• **DOCUMENT SEGMENT**:
* BEGIN *

Credit: Irwin Law Inc/Tobyn Ross photo
Dozens of lawyers introduced themselves to BC Supreme Court Chief Justice Robert Bauman at the start of the polygamy reference case on Nov 22, 2010, but only BC government lawyer Craig Jones remained standing.
Jones would spend the next few hours outlining polygamy’s “cruel arithmetic” — why the government believed the law criminalizing the practice of multiple spouses was justifiable and constitutional.
The case grew from the controversy surrounding the southeastern BC polygamous community of Bountiful, a hamlet divided between two factions of the Fundamentalist Church of Jesus Christ of Latter Day Saints (FLDS).
The community of about 1,000 residents had been investigated repeatedly during the previous two decades but avoided prosecution until its leaders were charged with polygamy in January 2009.
Winston Blackmore was accused of having at least 19 wives, and Jim Oler at least three.
FLDS members practise polygamy in arranged marriages, a tradition tied to the early theology of the Mormon Church. The main branch of the church renounced polygamy in 1890, but several fundamentalist groups seceded in order to continue the practice.
Blackmore has long claimed religious persecution and protested what he sees as the denial of his constitutional right to religious freedom.
The criminal charges against him and Oler never proceeded due to controversy surrounding the number of special prosecutors needed to arrive at their approval. A judge agreed that the government had gone “prosecutor shopping” and threw the charges out. Undeterred, the government tried a new tack, requesting a constitutional reference, essentially putting the polygamy law itself on trial.
In the testimony that followed, in a trial setting unprecedented in Canadian history, Bauman heard about polygamy, polyamory, polyandry, polygyny and gay marriage, among a host of other issues.
Bauman’s ruling a year later said Canada’s Section 293 criminal ban against polygamy should be upheld because it impairs religious rights only minimally while potentially protecting women and children from abuse.
However, he defended polyamorous relationships, calling them consensual and not harmful, and said polyamorists should be allowed to have multiple relationships as long as they don’t get married.
Now, Jones has written A Cruel Arithmetic: Inside the Case Against Polygamy, a memoir of the case that produced one of the world’s most thorough investigations of polygamy.

* END *

• **ROWS**:
* BEGIN *

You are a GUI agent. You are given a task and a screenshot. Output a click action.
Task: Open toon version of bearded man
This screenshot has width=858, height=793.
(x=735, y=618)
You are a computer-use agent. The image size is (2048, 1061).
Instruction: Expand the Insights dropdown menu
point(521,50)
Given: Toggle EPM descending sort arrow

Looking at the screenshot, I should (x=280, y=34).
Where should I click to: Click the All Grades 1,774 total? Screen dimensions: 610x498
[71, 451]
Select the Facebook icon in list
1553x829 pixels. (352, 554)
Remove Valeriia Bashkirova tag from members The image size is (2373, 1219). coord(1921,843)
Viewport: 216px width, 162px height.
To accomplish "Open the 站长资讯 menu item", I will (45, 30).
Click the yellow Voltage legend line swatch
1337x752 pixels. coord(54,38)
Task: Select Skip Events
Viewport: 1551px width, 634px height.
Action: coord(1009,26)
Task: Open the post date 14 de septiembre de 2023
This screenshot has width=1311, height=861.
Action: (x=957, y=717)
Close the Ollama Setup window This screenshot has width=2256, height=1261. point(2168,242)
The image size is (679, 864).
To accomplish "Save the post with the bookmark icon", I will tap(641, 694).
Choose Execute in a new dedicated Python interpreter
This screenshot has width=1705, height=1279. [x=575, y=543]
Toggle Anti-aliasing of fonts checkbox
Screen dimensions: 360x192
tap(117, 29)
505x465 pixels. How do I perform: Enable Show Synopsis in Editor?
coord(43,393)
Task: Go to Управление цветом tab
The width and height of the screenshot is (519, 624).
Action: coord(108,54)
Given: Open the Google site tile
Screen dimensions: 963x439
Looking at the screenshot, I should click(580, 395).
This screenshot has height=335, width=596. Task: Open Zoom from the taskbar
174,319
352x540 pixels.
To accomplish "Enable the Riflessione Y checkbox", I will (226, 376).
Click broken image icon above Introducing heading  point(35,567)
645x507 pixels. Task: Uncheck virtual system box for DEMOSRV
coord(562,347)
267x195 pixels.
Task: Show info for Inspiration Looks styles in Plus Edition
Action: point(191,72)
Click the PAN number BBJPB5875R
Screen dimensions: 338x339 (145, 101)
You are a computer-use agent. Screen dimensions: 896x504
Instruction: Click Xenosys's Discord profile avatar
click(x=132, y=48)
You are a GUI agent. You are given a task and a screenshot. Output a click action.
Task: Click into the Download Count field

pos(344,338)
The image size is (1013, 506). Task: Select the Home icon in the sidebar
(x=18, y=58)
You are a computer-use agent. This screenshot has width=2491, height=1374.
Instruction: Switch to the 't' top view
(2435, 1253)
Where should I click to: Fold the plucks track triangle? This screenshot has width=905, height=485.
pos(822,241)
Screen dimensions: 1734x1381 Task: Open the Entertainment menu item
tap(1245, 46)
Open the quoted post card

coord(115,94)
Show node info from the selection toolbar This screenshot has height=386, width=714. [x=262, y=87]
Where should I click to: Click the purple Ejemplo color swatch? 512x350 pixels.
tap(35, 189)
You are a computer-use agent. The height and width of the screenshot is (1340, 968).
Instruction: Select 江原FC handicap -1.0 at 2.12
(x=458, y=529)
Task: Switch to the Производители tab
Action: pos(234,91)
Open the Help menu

* END *

• **INSTRUCTIONS FOR THE TASK**: Retype the passage of the article on the polygamy reference case above from "In the testimony" up to and including "children from abuse.".

• **THE COMPLETED TASK**:
In the testimony that followed, in a trial setting unprecedented in Canadian history, Bauman heard about polygamy, polyamory, polyandry, polygyny and gay marriage, among a host of other issues.
Bauman’s ruling a year later said Canada’s Section 293 criminal ban against polygamy should be upheld because it impairs religious rights only minimally while potentially protecting women and children from abuse.